Mais un mélange de bons mots et de thématiques bien ficelées ne font pas un bon album. On a parlé du non-flow de Fuzati, sujet de commentaires aussi inlassables que stériles, et de sa voix fluette qui constitueront pour certains deux des plus lourds handicaps de ce disque. On notera néanmoins que si Fuzati ne daigne toujours pas faire étalage d’hypothétiques talents rythmiques, il cherche quand même à varier sensiblement son débit et à s’appuyer sur des changements d’intonations salutaires au fil de plusieurs morceaux. Au-delà de ça, reste encore à évoquer les instrus, seules susceptibles de faire basculer cet album du côté des sorties dont il serait dommage d’être passé à côté, plutôt que dans la catégorie des disques pleins de bonnes idées mais qu’on finit par ne plus jamais écouter. On s’aperçoit alors que ce qui aurait pu virer au carnage – étant donné le peu d’expérience de Fuzati derrière des machines – se révèle finalement une assez bonne surprise (le rôle de James Delleck à la réalisation n’y étant certainement pas complètement étranger). Quelques boucles légères au parfum volontairement kitch restent l’ingrédient de base des instrus du Klub des Loosers, supportées par des rythmiques singulières mais malheureusement trop peu percutantes. Une formule également adoptée par Jean-Benoît Dunckel, la moitié de Air, qui co-produit ‘Sous le signe du V’. On sent un grain plus léché, avec une nappe de brouillard posée sur la mélodie au synthé, mais l’essai n’est pas concluant au point de ridiculiser les autres productions – loin de là – pour ce qui est la seule intervention extérieure sur ce disque (si on fait abstraction de la participation d’Orgasmic et de Para One sur les deux morceaux non inédits).

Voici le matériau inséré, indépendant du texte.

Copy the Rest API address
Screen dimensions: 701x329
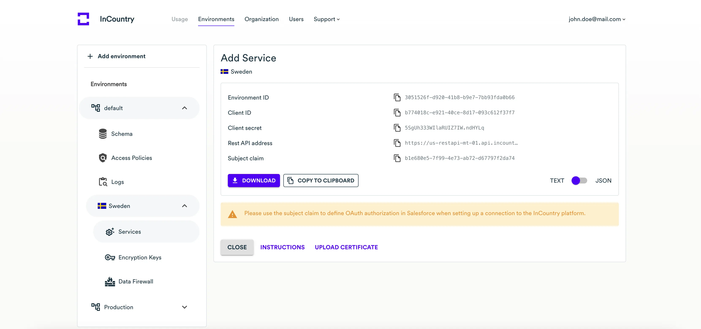pyautogui.click(x=397, y=143)
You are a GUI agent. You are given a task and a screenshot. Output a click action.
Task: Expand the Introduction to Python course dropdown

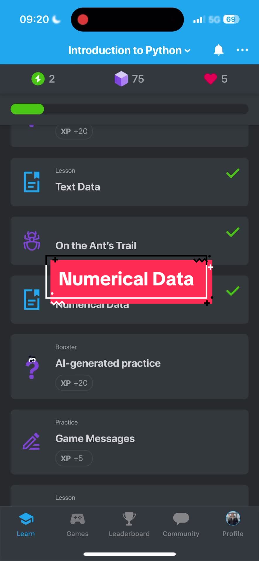pos(130,50)
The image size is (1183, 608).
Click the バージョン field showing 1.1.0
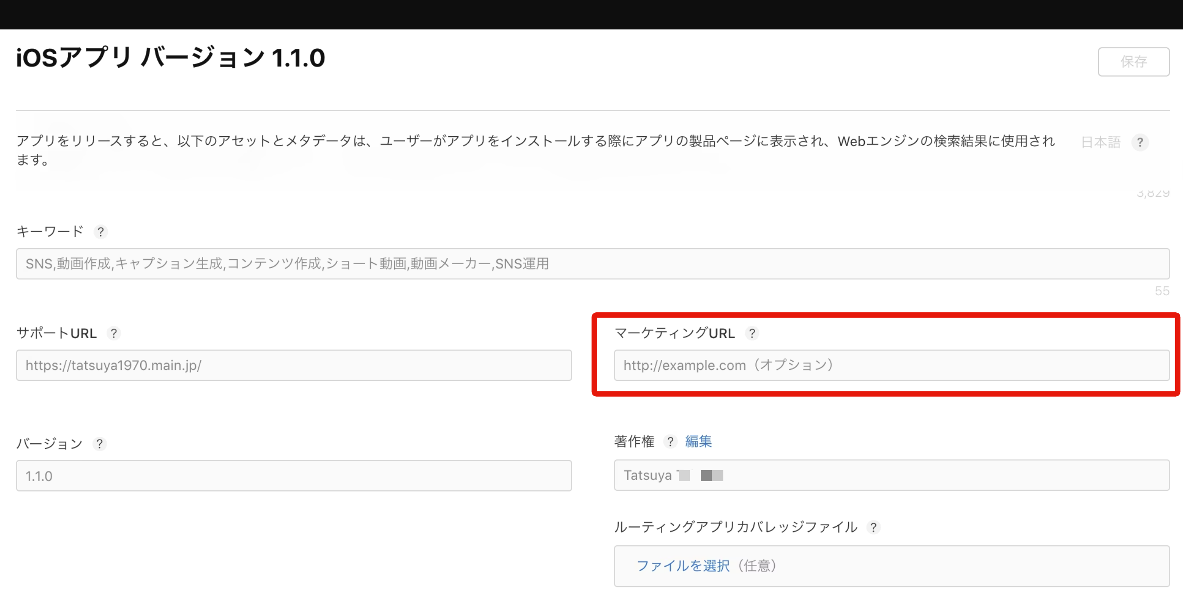point(294,476)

Au final, Vive la vie est un pari réussi. Un disque qui n’emportera pas l’adhésion chez les nombreux allergiques au style de Fuzati mais qui se révèle suffisamment consistant et bien réalisé pour balayer les réticences des sceptiques. En outre, la saga des interludes téléphoniques du looser invétéré, qui ponctuent l’ensemble de l’album, finit de lui donner un charme certain. De quoi être content du résultat, même si l’ensemble ne satisfera pas une quelconque envie de faire bouger sa nuque de haut en bas de façon frénétique.